We've Only Just Begun

We've Only Just Begun
More Books Beyond Our Trilogy : We'll Be Filling All These Bookshelves!

Sunday

We Teach you to Love. We Prepare You for Another Pet. If You Want One.



It's a roller coaster ride. You fight with yourselves. "Should I get another pet? ...When should I get one? ... What kind should it be? ...Should I buy one or rescue one? ... Is it too soon? ...Maybe I can find my old pet,reincarnated! ...Maybe I shouldn't get another pet at all, I am so tired and weary and sad with grief..." 

Then you do it. You pick out another pet to fill the space I left behind ... and some of you experience a form of Buyer's Remorse. Once you've invested in the new pet you start to question everything. It can be very complicated because you can get mad at yourself for doing it too soon and then you hold your new pet accountable. You blame them when it isn't their fault at all. You make the mistake of comparing them with me when you must know that the new one will never take my place -- in your lives or in your hearts. It isn't supposed to. It is here to teach you different lessons than the ones I taught you. It's here to teach you a different kind of love.  

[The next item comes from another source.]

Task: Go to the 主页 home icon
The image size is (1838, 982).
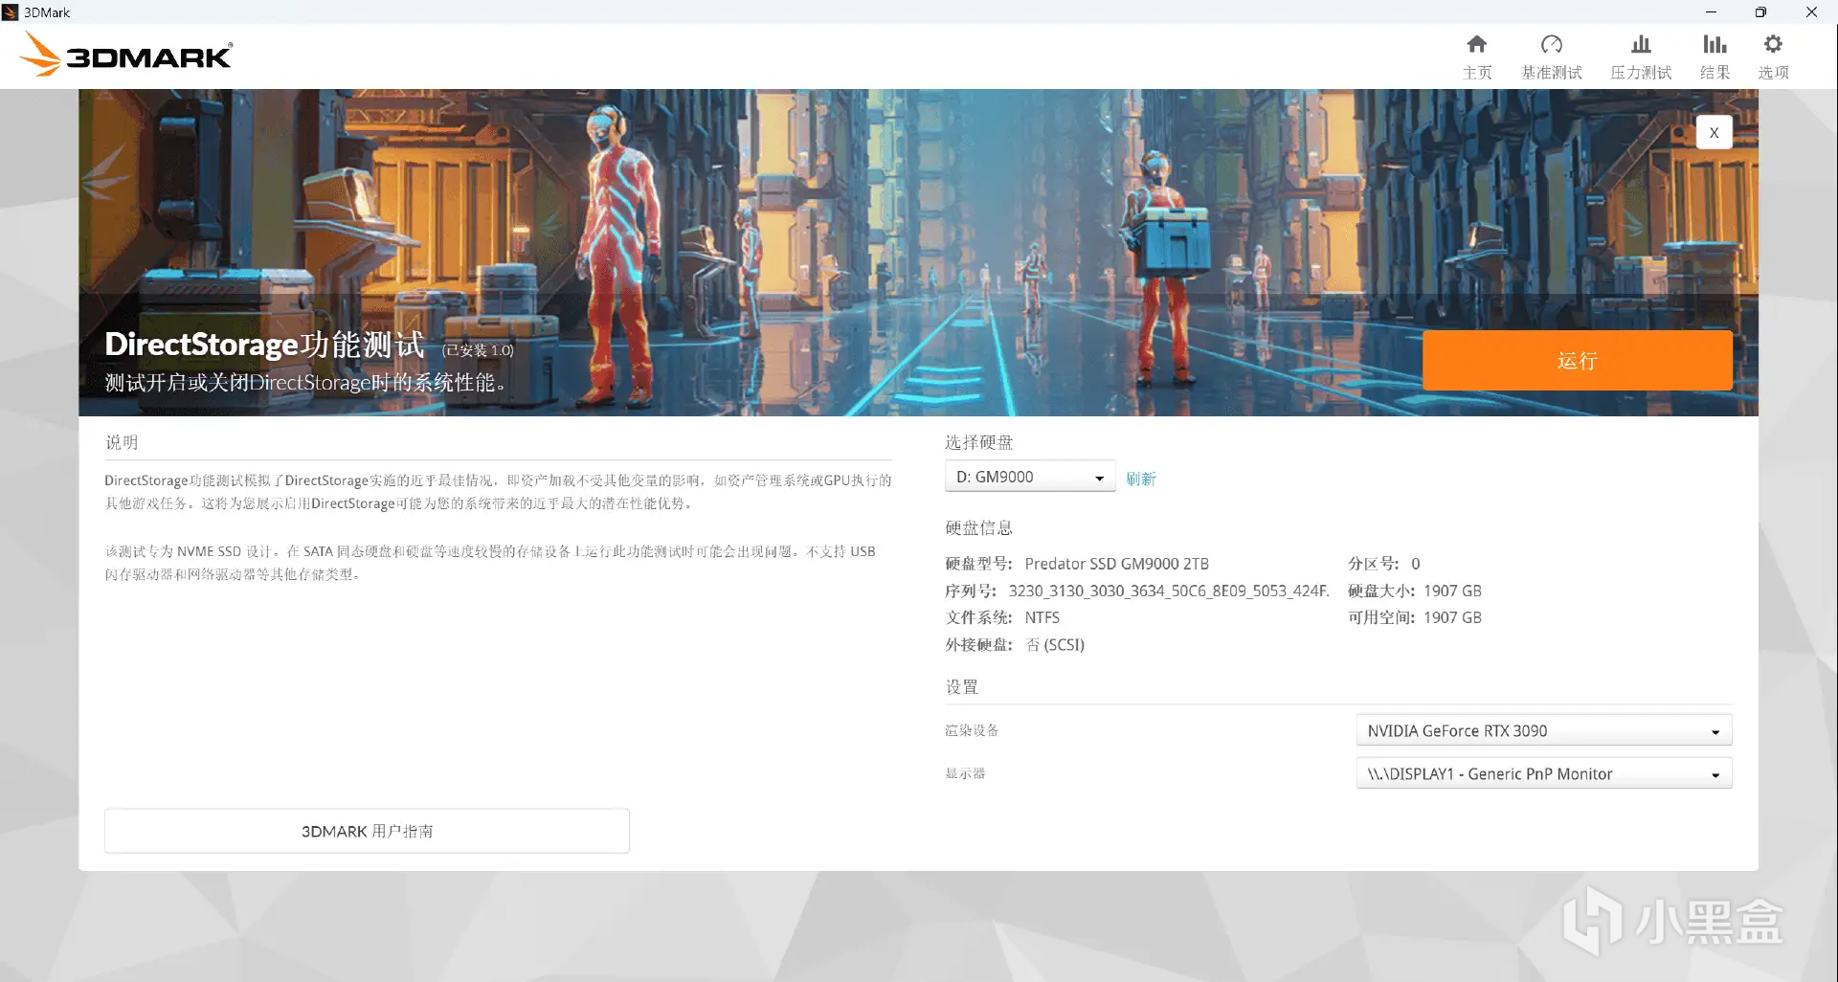Action: click(1476, 44)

Don't you see? It's supposed to be this way. Relationships are assignments and when they end you are forced to graduate and move on to learn new lessons. But's it's hard. Kate used to cry when she looked at Immy (they got her 9 months after I passed) as if to say: 'Why can't you be more like Jack?'  Immy isn't Jack. She'll never be Jack. No one should expect Immy to be something she isn't. I taught you unconditional love and acceptance for a reason. 

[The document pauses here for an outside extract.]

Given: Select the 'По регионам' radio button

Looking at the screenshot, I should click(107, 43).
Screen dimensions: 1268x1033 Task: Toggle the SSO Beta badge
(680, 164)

It's all part of the learning -- to love again anew. Without judgment. Without comparison. It will be much easier when you have further healed from your grief. In the meantime, keep pushing through to the love and one day you'll find you love again -- but never ever the same way you did before. You may find that you are capable of loving even more than you ever dreamed. I say this because it was my task to come to earth to teach you love so that you could stretch and grow and become more than you ever were before.  


If you don't have a new pet yet, don't fret about it. If you are meant to have another, it will come into your life. You won't have to jump through hoops to find it. You will be inspired and the right one will come in one way or another. 

If you do have a new pet, take good care of the one who has come into your life. The one who trusts you for care and love. Be aware that quite possibly your old pet is their Guardian Angel and you don't want to make it difficult for them to watch your pain or your lack of acceptance. We often come into your life to help the new one, because we are looking for any excuse to be as near to you as possible. So when you are caring for them, you are partnering with us. We can do this together. Tears are okay as long as you are moving forward.  We love and support you in your decision. Hang in there.


One Year Ago She Set Me Free

It's been just a year since she was able to release me to be free; six months after I crossed Rainbow Bridge. The moment she freed me, she found immediate relief. So did I. 

She still misses me and sheds plenty of tears. Humans are so full of tears. There must be a storehouse in there! Some day I am going to write about the nature of tears. They are fascinating to me. Not all tears are alike and I have witnessed her tears of grief change over time. They used to fall, small and sharp and hard and fast, and now they are big, heavy and slow. Sometimes when they fall, she is smiling too.  I am waiting for the day she can smile without tears. That will be true freedom for both of us.  



She's having an especially tough day today. Who knows the reason why one day is harder than another. It is what it is. It's been 12 months since she released me from the prison of her clinging grasp. I caught her in a quiet moment on the trail that day and she was able to hear my voice. I spoke to her through the depths of her heart. 



The following day she scattered the ashes, singing: "Fly Free Little Boy. Fly Free!"  Oh it was music to my ears!  Now I can be around her and not be unhappy. I can be proud of her and I can love her without her fears and tears blinding her to my presence. Now we can continue to learn together and grow together in a whole new way. 

When we cross Rainbow Bridge we simply move into another layer of life. We are no further from you than we ever were. We are right there beside you and if you can heal your grief and let your tears subside, you will --- now and then -- be able to see me, hear me, feel me, and receive me into the new life that we are creating together; the life we will live until you join me here. It will be one quick journey through the Rainbow Bridge to the other side of the veil, where all will be revealed.  

In the meantime, keep learning your lessons. You cannot join me until you have graduated from this school of earthly life that has a special program designed just for you.  I was part of it.  I was one of your teachers. There is more to come. You must finish it to qualify for a passage through Rainbow Bridge.  I am so proud of you and can't wait to see you again in a day that will pass in the blink of an eye.  You'll see. I'll be the first one there to meet you at the edge of the bridge.  I never stop loving you.